Spanish dialects (was: Immediateness)
From: | Pablo Flores <fflores@...> |
Date: | Tuesday, September 22, 1998, 15:54 |
Carlos Thompson wrote:
>In Northen Colombia the great Caribean dialect is spoken, with a lot of
>branches. A non-familiarised person won't easilly distinguish betwen a
>Cuban or a _barranquillero_, much the way a non-familiarised won't
>distinguish a _porteno_ from a _uruguayo_ or from someone from Rosario.
*I* certainly won't distinguish a _porteno_ from an _uruguayo_ or a
_rosarino_, except in a very long conversation... I imagine I could tell
apart an _uruguayo_ because of certain unfamiliar words; for the most part
_uruguayos_ (especially from Montevideo) talk the same way as _portenos_
(formally 'bonaerenses', from Buenos Aires). Portenos do have a certain
different tone from rosarinos... particularly, they don't drop the final -s
so much as we rosarinos do. Indeed they sometimes add it where it doesn't
belong. If you hear someone saying
_?Vistes?_ or _Te enojastes_
instead of
_?Viste?_ and _Te enojaste_
('Did you see?' and 'You got angry')
then you're surely dealing with a porteno.
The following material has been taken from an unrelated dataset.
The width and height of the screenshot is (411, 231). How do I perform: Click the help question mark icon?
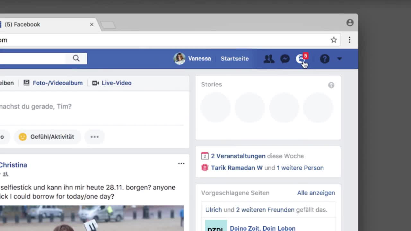[x=325, y=59]

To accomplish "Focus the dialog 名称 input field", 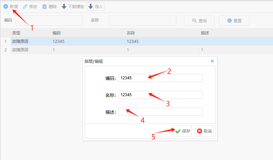I will [x=160, y=95].
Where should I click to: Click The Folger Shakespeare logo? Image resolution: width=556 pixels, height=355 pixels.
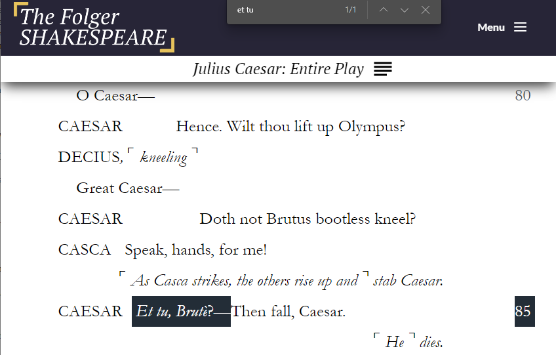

The main differences between Rioplatense and the other Argentine dialects
are tonal. The people in the Northeastern provinces (called the
Mesopotamia) and the ones in the province of Cordoba (in the geommetrical
centre of the country) each have a distinct 'music'. The Mesopotamic accent
I cannot describe it or imitate it. The Cordobes accent is characterized by
lengthening some vowels (mostly the ones right before the main stress, I
think) and adding a rising intonation.